**TASK BRIEF**
Below are the records; print them all without any alteration.
(THE INPUT begins)
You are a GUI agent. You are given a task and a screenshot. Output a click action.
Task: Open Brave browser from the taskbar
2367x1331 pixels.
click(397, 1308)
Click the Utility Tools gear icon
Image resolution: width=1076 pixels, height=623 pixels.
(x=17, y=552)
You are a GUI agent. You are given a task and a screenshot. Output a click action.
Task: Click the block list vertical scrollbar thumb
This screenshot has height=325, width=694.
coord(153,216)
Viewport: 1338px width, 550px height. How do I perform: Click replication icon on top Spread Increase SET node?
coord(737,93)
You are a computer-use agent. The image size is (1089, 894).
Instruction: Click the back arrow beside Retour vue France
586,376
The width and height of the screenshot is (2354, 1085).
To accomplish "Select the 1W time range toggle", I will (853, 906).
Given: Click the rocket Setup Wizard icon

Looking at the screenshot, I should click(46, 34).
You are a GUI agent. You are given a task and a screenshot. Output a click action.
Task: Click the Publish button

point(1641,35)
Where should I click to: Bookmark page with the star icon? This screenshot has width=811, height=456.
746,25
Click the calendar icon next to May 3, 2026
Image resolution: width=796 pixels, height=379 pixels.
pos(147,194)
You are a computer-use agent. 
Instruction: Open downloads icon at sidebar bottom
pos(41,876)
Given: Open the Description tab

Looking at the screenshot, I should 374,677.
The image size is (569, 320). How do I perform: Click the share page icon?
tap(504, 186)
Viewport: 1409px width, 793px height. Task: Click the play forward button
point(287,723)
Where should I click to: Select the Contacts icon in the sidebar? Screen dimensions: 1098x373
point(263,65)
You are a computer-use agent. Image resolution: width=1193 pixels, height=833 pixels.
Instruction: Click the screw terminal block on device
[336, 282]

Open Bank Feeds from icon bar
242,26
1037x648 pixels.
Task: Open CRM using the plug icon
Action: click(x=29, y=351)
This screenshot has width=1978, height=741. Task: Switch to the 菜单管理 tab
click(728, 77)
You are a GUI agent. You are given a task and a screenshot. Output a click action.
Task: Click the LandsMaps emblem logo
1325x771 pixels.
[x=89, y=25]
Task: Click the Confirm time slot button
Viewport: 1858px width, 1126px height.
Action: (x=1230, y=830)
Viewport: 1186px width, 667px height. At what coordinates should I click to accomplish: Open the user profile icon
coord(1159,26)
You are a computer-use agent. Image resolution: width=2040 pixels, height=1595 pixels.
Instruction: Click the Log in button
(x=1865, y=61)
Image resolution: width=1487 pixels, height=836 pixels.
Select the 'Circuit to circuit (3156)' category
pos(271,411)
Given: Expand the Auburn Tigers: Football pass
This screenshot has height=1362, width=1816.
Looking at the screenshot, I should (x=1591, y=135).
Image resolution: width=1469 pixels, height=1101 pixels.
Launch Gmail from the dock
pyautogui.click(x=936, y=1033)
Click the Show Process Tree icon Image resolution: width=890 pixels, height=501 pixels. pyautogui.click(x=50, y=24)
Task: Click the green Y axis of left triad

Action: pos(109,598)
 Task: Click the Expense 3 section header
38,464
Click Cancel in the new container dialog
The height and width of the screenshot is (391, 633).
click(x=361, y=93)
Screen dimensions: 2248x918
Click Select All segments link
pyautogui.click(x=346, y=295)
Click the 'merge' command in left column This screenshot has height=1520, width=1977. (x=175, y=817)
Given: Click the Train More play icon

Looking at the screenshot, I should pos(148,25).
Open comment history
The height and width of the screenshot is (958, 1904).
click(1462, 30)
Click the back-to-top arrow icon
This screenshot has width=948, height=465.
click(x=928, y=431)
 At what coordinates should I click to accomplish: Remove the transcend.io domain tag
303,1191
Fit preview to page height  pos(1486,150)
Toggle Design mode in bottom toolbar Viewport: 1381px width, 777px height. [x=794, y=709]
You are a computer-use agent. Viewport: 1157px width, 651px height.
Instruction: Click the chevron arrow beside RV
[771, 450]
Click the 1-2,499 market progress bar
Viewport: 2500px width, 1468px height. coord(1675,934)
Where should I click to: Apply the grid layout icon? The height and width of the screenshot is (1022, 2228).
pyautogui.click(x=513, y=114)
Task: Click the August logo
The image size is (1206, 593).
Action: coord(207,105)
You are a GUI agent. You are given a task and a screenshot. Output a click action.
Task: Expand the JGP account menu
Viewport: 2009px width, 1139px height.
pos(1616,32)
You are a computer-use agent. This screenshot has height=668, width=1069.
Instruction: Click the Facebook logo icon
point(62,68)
(THE INPUT ends)
**TASK OUTPUT**
You are a GUI agent. You are given a task and a screenshot. Output a click action.
Task: Open Brave browser from the taskbar
2367x1331 pixels.
click(397, 1308)
Click the Utility Tools gear icon
Image resolution: width=1076 pixels, height=623 pixels.
(x=17, y=552)
You are a GUI agent. You are given a task and a screenshot. Output a click action.
Task: Click the block list vertical scrollbar thumb
This screenshot has height=325, width=694.
coord(153,216)
Viewport: 1338px width, 550px height. How do I perform: Click replication icon on top Spread Increase SET node?
coord(737,93)
You are a computer-use agent. The image size is (1089, 894).
Instruction: Click the back arrow beside Retour vue France
586,376
The width and height of the screenshot is (2354, 1085).
To accomplish "Select the 1W time range toggle", I will (853, 906).
Given: Click the rocket Setup Wizard icon

Looking at the screenshot, I should click(46, 34).
You are a GUI agent. You are given a task and a screenshot. Output a click action.
Task: Click the Publish button

point(1641,35)
Where should I click to: Bookmark page with the star icon? This screenshot has width=811, height=456.
746,25
Click the calendar icon next to May 3, 2026
Image resolution: width=796 pixels, height=379 pixels.
pos(147,194)
You are a computer-use agent. 
Instruction: Open downloads icon at sidebar bottom
pos(41,876)
Given: Open the Description tab

Looking at the screenshot, I should 374,677.
The image size is (569, 320). How do I perform: Click the share page icon?
tap(504, 186)
Viewport: 1409px width, 793px height. Task: Click the play forward button
point(287,723)
Where should I click to: Select the Contacts icon in the sidebar? Screen dimensions: 1098x373
point(263,65)
You are a computer-use agent. Image resolution: width=1193 pixels, height=833 pixels.
Instruction: Click the screw terminal block on device
[336, 282]

Open Bank Feeds from icon bar
242,26
1037x648 pixels.
Task: Open CRM using the plug icon
Action: click(x=29, y=351)
This screenshot has width=1978, height=741. Task: Switch to the 菜单管理 tab
click(728, 77)
You are a GUI agent. You are given a task and a screenshot. Output a click action.
Task: Click the LandsMaps emblem logo
1325x771 pixels.
[x=89, y=25]
Task: Click the Confirm time slot button
Viewport: 1858px width, 1126px height.
Action: (x=1230, y=830)
Viewport: 1186px width, 667px height. At what coordinates should I click to accomplish: Open the user profile icon
coord(1159,26)
You are a computer-use agent. Image resolution: width=2040 pixels, height=1595 pixels.
Instruction: Click the Log in button
(x=1865, y=61)
Image resolution: width=1487 pixels, height=836 pixels.
Select the 'Circuit to circuit (3156)' category
pos(271,411)
Given: Expand the Auburn Tigers: Football pass
This screenshot has height=1362, width=1816.
Looking at the screenshot, I should (x=1591, y=135).
Image resolution: width=1469 pixels, height=1101 pixels.
Launch Gmail from the dock
pyautogui.click(x=936, y=1033)
Click the Show Process Tree icon Image resolution: width=890 pixels, height=501 pixels. pyautogui.click(x=50, y=24)
Task: Click the green Y axis of left triad

Action: pos(109,598)
 Task: Click the Expense 3 section header
38,464
Click Cancel in the new container dialog
The height and width of the screenshot is (391, 633).
click(x=361, y=93)
Screen dimensions: 2248x918
Click Select All segments link
pyautogui.click(x=346, y=295)
Click the 'merge' command in left column This screenshot has height=1520, width=1977. (x=175, y=817)
Given: Click the Train More play icon

Looking at the screenshot, I should pos(148,25).
Open comment history
The height and width of the screenshot is (958, 1904).
click(1462, 30)
Click the back-to-top arrow icon
This screenshot has width=948, height=465.
click(x=928, y=431)
 At what coordinates should I click to accomplish: Remove the transcend.io domain tag
303,1191
Fit preview to page height  pos(1486,150)
Toggle Design mode in bottom toolbar Viewport: 1381px width, 777px height. [x=794, y=709]
You are a computer-use agent. Viewport: 1157px width, 651px height.
Instruction: Click the chevron arrow beside RV
[771, 450]
Click the 1-2,499 market progress bar
Viewport: 2500px width, 1468px height. coord(1675,934)
Where should I click to: Apply the grid layout icon? The height and width of the screenshot is (1022, 2228).
pyautogui.click(x=513, y=114)
Task: Click the August logo
The image size is (1206, 593).
Action: coord(207,105)
You are a GUI agent. You are given a task and a screenshot. Output a click action.
Task: Expand the JGP account menu
Viewport: 2009px width, 1139px height.
pos(1616,32)
You are a computer-use agent. This screenshot has height=668, width=1069.
Instruction: Click the Facebook logo icon
point(62,68)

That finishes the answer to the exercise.